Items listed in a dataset
= = =

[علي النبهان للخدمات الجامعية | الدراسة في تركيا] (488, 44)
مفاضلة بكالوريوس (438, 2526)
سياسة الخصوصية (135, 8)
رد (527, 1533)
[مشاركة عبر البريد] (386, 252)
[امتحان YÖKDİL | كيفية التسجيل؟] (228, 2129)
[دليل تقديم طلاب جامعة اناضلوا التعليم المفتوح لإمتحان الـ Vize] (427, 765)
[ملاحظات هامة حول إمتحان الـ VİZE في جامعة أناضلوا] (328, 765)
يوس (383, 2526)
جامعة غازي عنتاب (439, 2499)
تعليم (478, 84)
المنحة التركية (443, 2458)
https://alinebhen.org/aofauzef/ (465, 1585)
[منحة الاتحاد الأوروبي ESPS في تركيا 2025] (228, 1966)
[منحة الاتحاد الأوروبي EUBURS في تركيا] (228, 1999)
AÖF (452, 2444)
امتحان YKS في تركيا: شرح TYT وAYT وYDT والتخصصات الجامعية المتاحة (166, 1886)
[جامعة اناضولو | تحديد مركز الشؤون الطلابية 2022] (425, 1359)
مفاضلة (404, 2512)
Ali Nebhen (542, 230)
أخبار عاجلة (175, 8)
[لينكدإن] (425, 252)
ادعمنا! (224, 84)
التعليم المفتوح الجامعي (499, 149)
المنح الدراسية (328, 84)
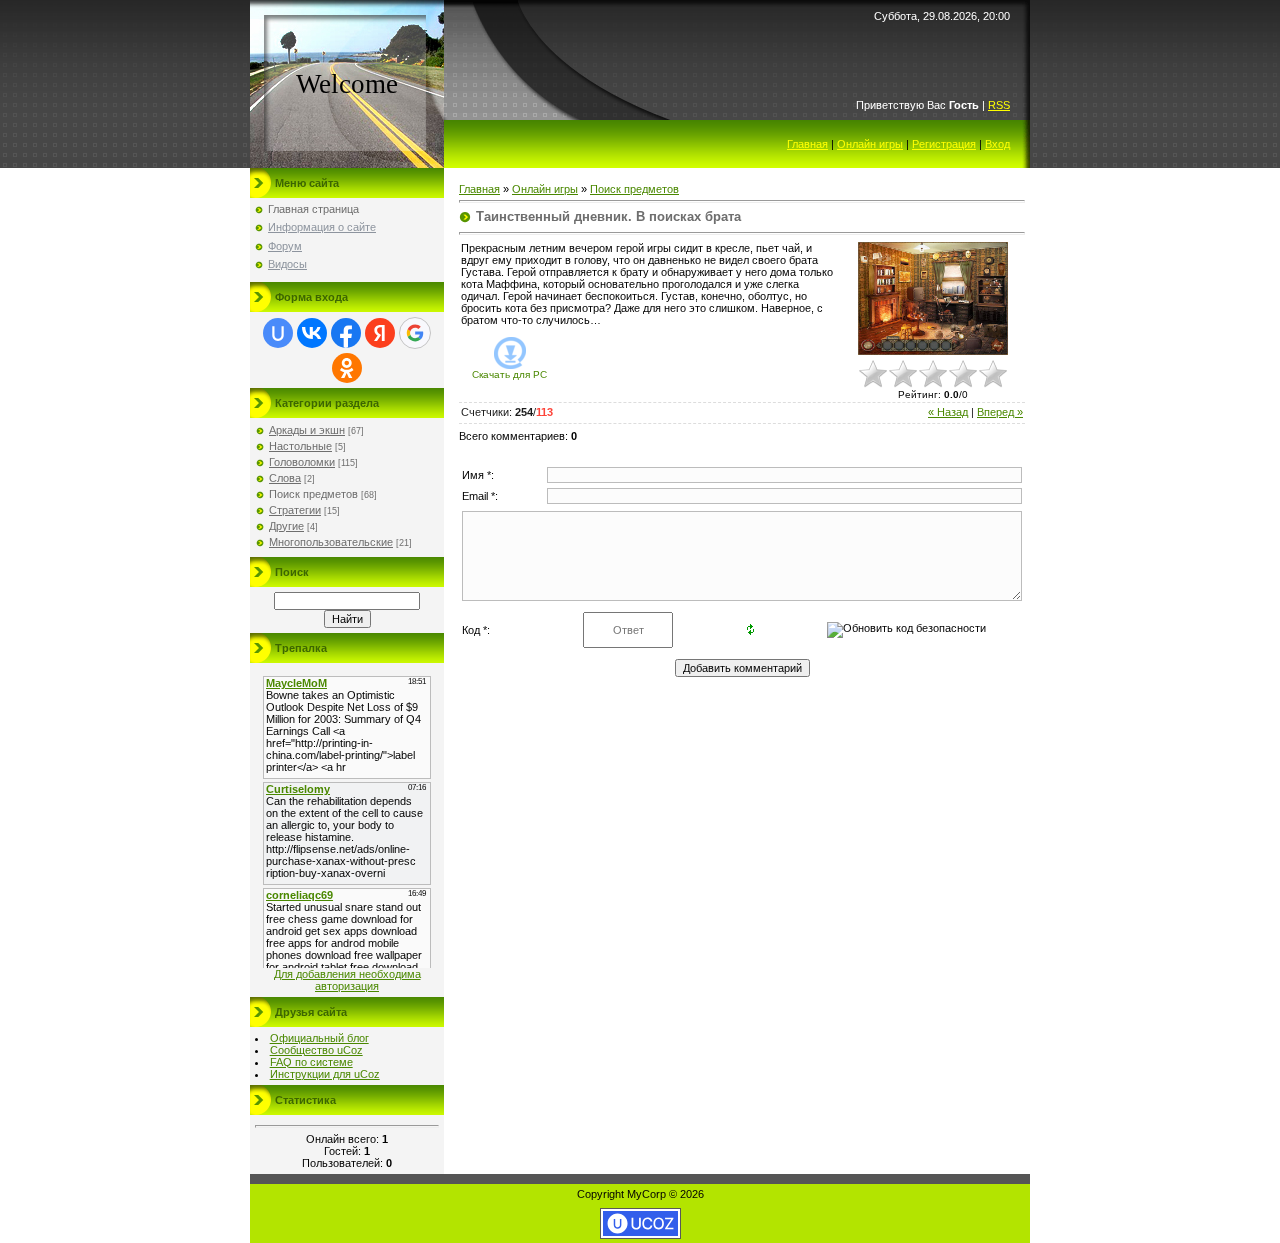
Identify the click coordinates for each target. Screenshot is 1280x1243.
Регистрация (944, 144)
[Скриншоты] (933, 298)
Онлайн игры (870, 144)
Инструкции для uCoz (325, 1074)
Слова (285, 478)
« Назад (948, 412)
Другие (286, 526)
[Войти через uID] (278, 333)
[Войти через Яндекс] (380, 333)
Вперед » (1000, 412)
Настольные (300, 446)
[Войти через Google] (415, 333)
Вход (997, 144)
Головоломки (302, 462)
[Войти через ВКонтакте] (312, 333)
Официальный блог (319, 1038)
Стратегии (295, 510)
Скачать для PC (509, 374)
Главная (807, 144)
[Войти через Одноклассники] (347, 368)
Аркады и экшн (307, 430)
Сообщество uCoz (316, 1050)
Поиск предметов (313, 494)
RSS (999, 105)
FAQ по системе (311, 1062)
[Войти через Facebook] (346, 333)
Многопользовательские (331, 542)
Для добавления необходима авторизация (347, 980)
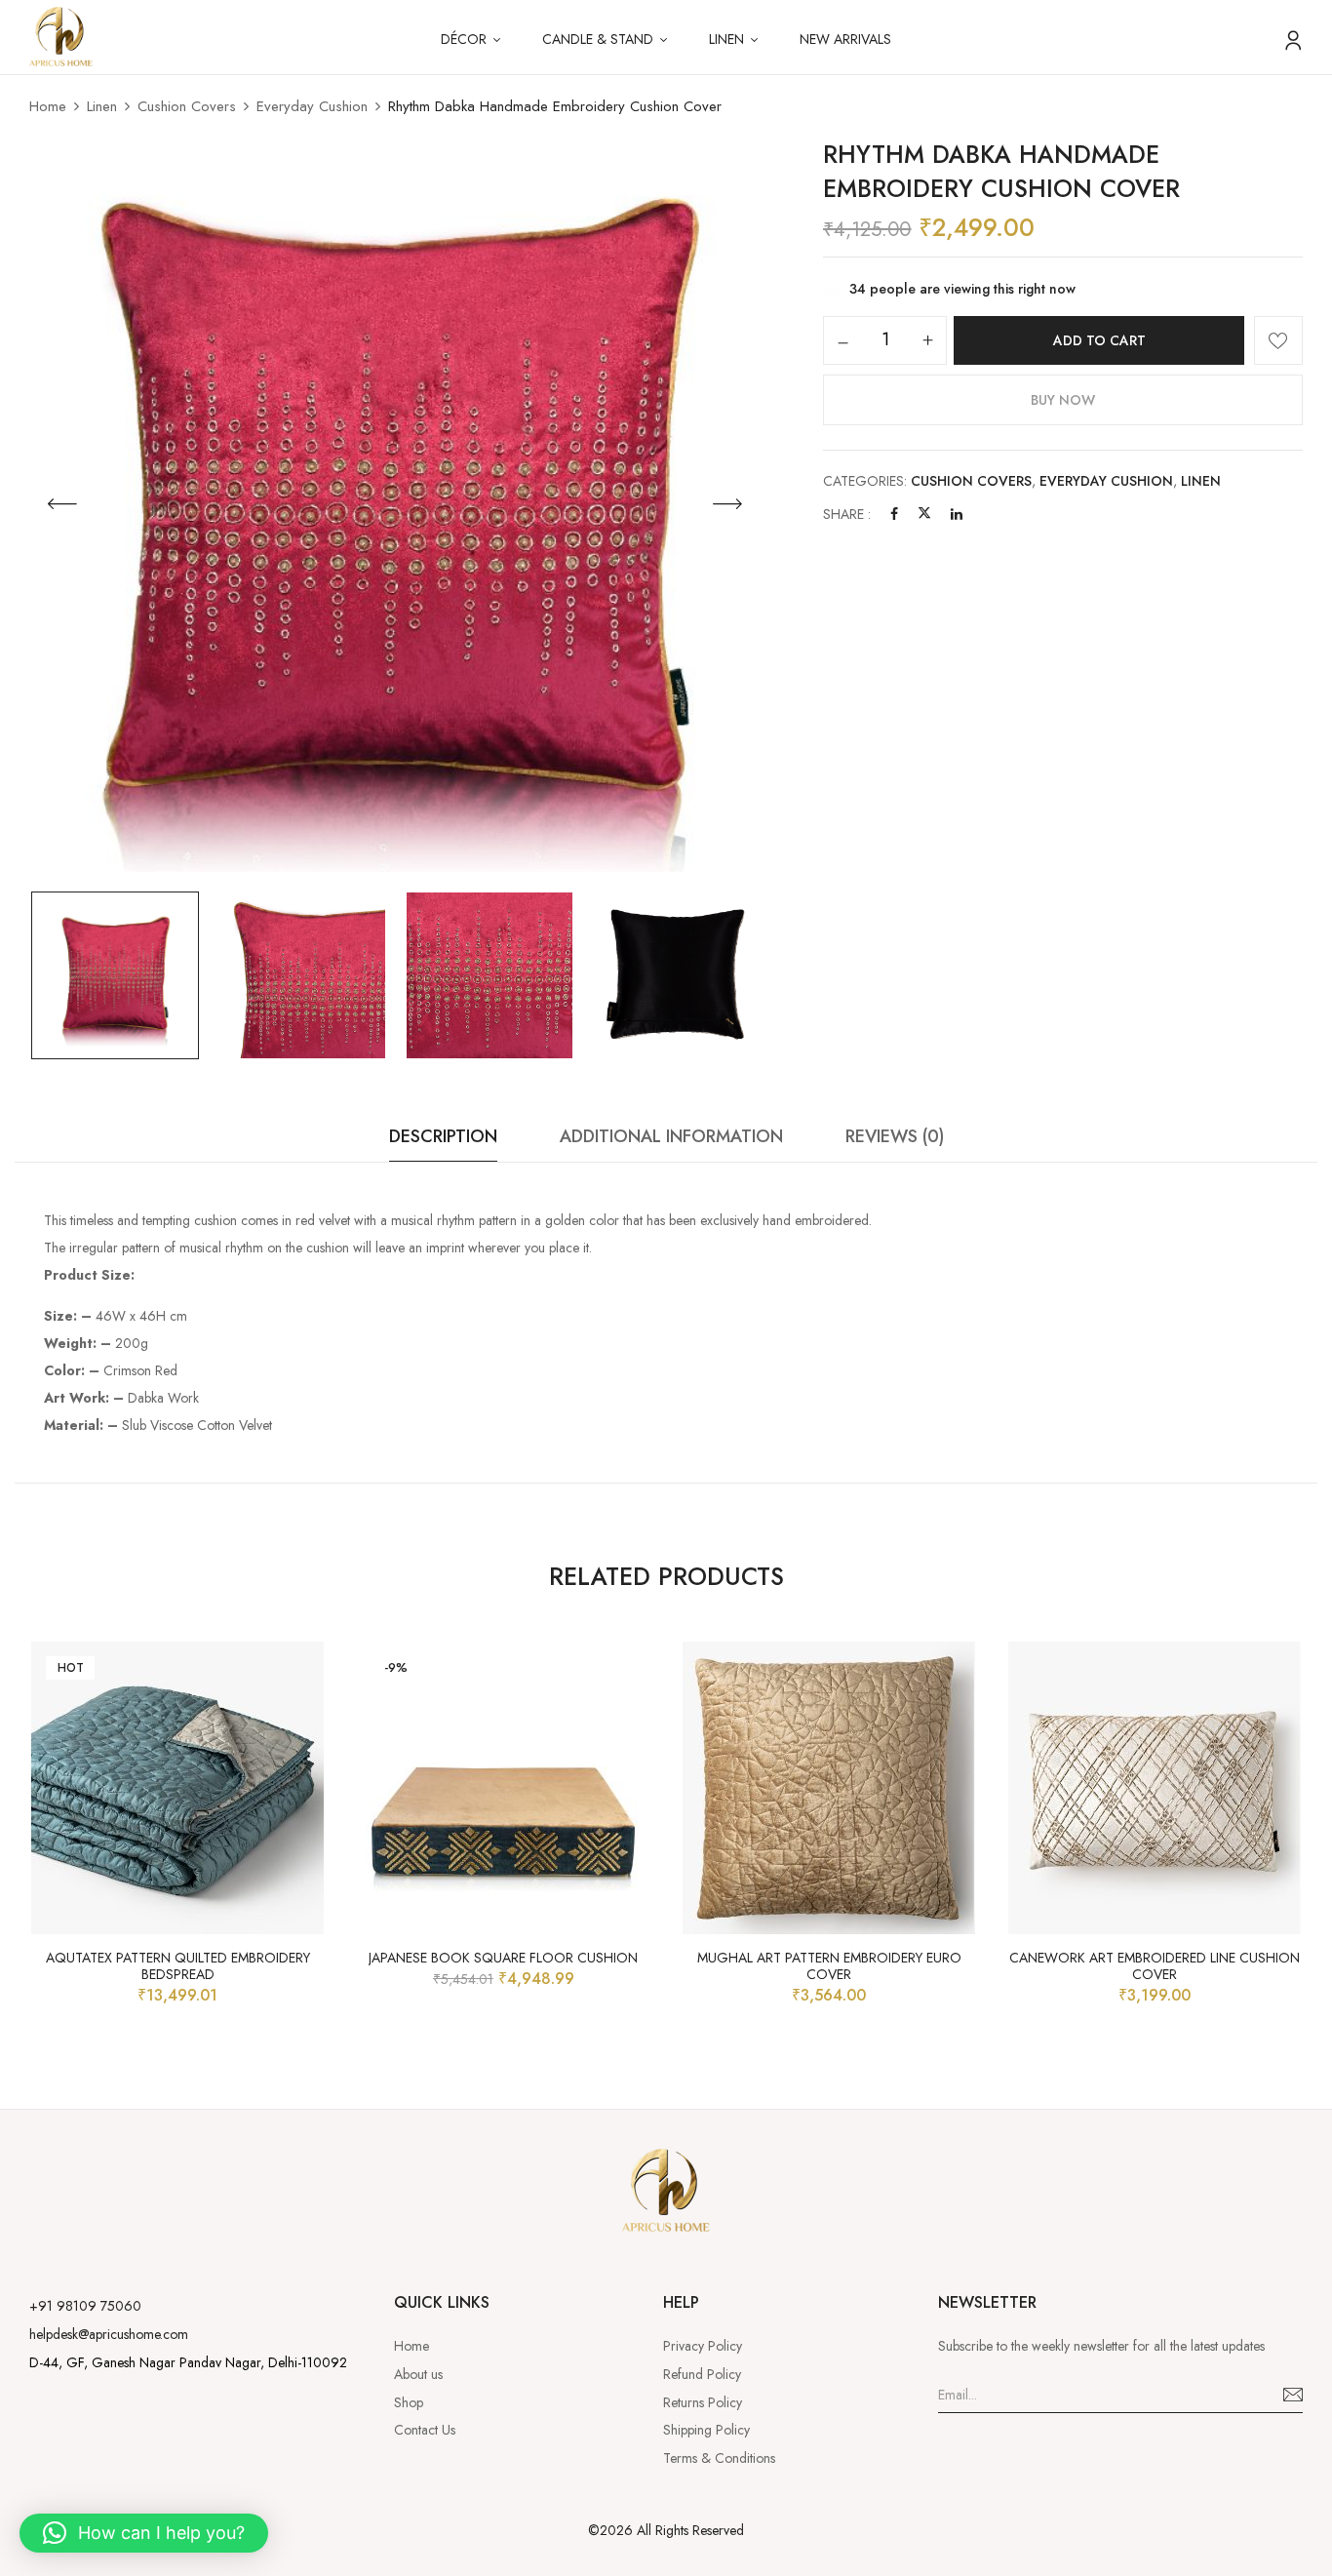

= = =

- ACTION ITEM: What is needed is an exact repetition of every entry, without the pictures.

- TASK RESPONSE:
[علي النبهان للخدمات الجامعية | الدراسة في تركيا] (488, 44)
مفاضلة بكالوريوس (438, 2526)
سياسة الخصوصية (135, 8)
رد (527, 1533)
[مشاركة عبر البريد] (386, 252)
[امتحان YÖKDİL | كيفية التسجيل؟] (228, 2129)
[دليل تقديم طلاب جامعة اناضلوا التعليم المفتوح لإمتحان الـ Vize] (427, 765)
[ملاحظات هامة حول إمتحان الـ VİZE في جامعة أناضلوا] (328, 765)
يوس (383, 2526)
جامعة غازي عنتاب (439, 2499)
تعليم (478, 84)
المنحة التركية (443, 2458)
https://alinebhen.org/aofauzef/ (465, 1585)
[منحة الاتحاد الأوروبي ESPS في تركيا 2025] (228, 1966)
[منحة الاتحاد الأوروبي EUBURS في تركيا] (228, 1999)
AÖF (452, 2444)
امتحان YKS في تركيا: شرح TYT وAYT وYDT والتخصصات الجامعية المتاحة (166, 1886)
[جامعة اناضولو | تحديد مركز الشؤون الطلابية 2022] (425, 1359)
مفاضلة (404, 2512)
Ali Nebhen (542, 230)
أخبار عاجلة (175, 8)
[لينكدإن] (425, 252)
ادعمنا! (224, 84)
التعليم المفتوح الجامعي (499, 149)
المنح الدراسية (328, 84)
Identify the click coordinates for each target. Screenshot is 1280x1243.
Регистрация (944, 144)
[Скриншоты] (933, 298)
Онлайн игры (870, 144)
Инструкции для uCoz (325, 1074)
Слова (285, 478)
« Назад (948, 412)
Другие (286, 526)
[Войти через uID] (278, 333)
[Войти через Яндекс] (380, 333)
Вперед » (1000, 412)
Настольные (300, 446)
[Войти через Google] (415, 333)
Вход (997, 144)
Головоломки (302, 462)
[Войти через ВКонтакте] (312, 333)
Официальный блог (319, 1038)
Стратегии (295, 510)
Скачать для PC (509, 374)
Главная (807, 144)
[Войти через Одноклассники] (347, 368)
Аркады и экшн (307, 430)
Сообщество uCoz (316, 1050)
Поиск предметов (313, 494)
RSS (999, 105)
FAQ по системе (311, 1062)
[Войти через Facebook] (346, 333)
Многопользовательские (331, 542)
Для добавления необходима авторизация (347, 980)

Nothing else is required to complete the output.